From the line with "For every named target in this 1280×1865" up to and including the line with "Contatti (1110, 194)", rescale the listing: rewrite each line, requests included, multiplying every click coordinate in the answers by 0.6 and rounding to whole numbers, with halves rounded up.

>> START Working data

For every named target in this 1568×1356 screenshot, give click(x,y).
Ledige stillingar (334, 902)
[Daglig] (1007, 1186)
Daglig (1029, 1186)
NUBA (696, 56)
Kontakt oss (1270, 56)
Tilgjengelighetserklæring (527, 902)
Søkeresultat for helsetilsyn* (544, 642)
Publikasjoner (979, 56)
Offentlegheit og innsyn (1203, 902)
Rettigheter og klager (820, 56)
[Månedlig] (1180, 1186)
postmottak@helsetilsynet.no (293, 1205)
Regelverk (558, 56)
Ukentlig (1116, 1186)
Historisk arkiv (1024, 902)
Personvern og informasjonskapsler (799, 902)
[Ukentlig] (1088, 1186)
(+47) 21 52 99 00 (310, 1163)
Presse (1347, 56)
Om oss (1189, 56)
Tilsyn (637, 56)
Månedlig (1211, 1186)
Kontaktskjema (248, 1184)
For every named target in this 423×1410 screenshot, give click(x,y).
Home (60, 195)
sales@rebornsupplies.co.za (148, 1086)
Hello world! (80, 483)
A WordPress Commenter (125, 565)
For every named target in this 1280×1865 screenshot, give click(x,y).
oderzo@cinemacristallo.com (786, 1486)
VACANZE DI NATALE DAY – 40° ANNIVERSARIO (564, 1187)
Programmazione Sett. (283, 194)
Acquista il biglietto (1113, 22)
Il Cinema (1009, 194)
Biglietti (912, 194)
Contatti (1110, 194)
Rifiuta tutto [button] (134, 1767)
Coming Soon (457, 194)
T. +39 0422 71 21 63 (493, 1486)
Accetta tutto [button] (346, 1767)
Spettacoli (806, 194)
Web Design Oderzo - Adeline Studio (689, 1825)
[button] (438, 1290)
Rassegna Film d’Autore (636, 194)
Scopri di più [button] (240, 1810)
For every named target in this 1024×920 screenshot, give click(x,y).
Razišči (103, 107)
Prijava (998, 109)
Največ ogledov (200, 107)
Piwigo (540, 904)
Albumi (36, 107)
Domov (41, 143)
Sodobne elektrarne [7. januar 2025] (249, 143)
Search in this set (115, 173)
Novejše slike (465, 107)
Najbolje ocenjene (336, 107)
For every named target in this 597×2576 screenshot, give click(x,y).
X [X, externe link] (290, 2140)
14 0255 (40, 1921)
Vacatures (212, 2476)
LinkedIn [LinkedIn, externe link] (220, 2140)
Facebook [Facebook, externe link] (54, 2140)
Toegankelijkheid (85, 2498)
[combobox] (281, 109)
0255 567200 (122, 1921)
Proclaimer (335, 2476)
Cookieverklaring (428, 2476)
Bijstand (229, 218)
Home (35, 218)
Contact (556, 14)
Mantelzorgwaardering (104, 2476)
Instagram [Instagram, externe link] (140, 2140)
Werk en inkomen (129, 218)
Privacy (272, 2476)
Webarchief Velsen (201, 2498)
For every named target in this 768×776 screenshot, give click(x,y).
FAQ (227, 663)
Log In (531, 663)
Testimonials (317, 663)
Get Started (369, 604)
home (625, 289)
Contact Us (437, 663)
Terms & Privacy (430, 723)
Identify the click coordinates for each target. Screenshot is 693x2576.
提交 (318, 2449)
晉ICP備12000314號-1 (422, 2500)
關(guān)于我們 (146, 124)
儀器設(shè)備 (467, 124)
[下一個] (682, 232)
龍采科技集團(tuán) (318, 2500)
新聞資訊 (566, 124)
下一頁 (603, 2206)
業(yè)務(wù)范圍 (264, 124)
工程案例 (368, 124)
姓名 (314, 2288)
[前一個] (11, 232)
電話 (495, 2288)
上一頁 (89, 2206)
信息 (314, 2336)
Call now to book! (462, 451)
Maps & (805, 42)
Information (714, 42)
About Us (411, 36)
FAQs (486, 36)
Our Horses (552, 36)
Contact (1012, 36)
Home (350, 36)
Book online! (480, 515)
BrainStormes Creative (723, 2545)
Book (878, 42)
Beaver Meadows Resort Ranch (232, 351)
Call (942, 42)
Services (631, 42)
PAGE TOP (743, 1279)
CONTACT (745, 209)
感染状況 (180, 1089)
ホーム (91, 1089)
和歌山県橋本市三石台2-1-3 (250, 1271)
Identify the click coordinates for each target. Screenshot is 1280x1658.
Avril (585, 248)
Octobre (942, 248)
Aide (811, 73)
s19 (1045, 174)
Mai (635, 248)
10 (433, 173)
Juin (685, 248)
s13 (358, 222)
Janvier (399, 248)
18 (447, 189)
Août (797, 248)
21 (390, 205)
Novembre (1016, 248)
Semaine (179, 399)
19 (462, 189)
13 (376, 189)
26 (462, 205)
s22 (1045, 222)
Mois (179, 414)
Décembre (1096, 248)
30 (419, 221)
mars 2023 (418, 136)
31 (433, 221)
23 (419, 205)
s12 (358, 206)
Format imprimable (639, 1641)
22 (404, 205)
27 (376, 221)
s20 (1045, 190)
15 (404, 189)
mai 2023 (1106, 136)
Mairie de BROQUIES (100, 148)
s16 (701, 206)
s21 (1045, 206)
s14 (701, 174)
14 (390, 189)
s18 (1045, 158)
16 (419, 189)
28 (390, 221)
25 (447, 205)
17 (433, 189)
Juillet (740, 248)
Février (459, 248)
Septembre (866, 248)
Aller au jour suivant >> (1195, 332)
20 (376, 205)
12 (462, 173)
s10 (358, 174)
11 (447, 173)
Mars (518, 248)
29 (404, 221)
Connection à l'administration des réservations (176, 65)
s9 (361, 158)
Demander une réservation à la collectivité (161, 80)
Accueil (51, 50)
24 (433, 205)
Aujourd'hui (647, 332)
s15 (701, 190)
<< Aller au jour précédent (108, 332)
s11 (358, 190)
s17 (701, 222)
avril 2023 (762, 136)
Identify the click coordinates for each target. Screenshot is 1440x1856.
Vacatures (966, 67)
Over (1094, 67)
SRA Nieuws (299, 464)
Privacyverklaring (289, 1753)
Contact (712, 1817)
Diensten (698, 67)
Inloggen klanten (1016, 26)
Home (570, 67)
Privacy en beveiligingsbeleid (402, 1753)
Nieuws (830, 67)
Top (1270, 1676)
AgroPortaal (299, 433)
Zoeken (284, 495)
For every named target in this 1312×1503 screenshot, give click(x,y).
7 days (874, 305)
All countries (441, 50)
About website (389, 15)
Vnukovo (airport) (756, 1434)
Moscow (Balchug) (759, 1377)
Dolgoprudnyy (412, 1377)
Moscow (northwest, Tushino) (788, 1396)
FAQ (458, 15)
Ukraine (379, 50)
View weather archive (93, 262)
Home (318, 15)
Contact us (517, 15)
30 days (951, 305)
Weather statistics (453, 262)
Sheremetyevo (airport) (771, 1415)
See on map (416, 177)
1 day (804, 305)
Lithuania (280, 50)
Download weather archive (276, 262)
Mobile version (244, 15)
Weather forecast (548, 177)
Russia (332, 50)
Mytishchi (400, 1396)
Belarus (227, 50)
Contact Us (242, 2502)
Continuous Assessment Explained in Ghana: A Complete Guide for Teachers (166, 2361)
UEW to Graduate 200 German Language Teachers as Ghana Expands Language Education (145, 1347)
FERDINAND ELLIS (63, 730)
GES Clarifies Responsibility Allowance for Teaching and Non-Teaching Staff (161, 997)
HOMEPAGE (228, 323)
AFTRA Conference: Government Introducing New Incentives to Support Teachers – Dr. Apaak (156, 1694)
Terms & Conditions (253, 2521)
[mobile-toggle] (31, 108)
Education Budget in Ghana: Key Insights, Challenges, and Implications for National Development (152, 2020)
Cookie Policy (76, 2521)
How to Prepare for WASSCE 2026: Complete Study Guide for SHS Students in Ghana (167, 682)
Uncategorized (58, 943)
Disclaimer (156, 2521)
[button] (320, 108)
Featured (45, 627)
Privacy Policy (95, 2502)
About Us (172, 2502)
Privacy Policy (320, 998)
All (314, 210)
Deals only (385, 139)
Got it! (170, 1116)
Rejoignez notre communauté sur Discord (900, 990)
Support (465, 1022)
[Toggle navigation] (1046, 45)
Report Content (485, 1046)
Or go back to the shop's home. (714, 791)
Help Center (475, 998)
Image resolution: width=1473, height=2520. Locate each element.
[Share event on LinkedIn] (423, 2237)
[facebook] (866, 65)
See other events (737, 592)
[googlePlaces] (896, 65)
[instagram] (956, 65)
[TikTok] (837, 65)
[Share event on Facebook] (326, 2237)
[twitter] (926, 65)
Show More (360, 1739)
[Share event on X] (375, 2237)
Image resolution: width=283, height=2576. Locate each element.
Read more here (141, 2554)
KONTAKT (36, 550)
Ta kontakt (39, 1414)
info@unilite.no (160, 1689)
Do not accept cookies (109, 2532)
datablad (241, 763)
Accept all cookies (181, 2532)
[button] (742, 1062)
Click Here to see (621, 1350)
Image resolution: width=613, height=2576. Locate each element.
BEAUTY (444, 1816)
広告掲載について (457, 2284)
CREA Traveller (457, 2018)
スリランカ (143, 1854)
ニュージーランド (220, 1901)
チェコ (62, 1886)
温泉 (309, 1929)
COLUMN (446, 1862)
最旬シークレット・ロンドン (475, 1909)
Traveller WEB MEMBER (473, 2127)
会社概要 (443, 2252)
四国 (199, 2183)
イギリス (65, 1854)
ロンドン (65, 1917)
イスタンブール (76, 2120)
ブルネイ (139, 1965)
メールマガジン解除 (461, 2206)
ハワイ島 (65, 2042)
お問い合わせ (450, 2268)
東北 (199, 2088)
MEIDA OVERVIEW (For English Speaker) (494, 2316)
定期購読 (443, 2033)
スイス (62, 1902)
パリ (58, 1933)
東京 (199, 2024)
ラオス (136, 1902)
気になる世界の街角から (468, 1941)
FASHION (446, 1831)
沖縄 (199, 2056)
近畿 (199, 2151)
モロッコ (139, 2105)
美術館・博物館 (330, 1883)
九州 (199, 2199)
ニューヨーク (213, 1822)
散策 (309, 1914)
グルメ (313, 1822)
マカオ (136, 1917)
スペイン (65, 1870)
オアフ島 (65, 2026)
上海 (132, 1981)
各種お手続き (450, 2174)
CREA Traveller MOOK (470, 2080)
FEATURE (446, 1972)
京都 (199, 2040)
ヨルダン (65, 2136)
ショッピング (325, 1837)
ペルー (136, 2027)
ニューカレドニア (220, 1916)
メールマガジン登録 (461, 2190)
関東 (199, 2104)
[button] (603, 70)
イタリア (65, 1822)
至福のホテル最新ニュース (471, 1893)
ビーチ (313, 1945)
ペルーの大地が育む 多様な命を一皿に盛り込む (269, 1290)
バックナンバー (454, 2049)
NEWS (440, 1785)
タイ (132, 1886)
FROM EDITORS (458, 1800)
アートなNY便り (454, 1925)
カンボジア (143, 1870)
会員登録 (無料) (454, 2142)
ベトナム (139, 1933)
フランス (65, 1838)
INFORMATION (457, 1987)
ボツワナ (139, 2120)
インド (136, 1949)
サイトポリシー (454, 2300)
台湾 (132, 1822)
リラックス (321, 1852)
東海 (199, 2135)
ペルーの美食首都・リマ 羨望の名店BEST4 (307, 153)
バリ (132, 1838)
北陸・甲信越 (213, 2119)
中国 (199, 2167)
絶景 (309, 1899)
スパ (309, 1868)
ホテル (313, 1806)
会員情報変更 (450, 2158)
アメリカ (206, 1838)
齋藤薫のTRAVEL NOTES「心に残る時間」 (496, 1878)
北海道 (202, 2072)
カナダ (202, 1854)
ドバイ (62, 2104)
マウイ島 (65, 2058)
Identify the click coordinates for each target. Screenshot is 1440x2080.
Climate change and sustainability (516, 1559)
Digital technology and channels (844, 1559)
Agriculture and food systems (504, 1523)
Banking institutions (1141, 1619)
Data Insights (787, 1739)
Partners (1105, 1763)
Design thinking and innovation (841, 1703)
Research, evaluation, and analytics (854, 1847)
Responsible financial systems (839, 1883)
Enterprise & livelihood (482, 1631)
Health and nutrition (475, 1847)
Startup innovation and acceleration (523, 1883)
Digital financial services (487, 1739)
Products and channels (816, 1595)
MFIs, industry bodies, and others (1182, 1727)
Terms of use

>> END Working data

▶ **Correct result**:
For every named target in this 1280×1865 screenshot, give click(x,y).
oderzo@cinemacristallo.com (472, 892)
VACANZE DI NATALE DAY – 40° ANNIVERSARIO (338, 712)
Programmazione Sett. (170, 116)
Acquista il biglietto (668, 13)
Il Cinema (605, 116)
Biglietti (547, 116)
Contatti (666, 116)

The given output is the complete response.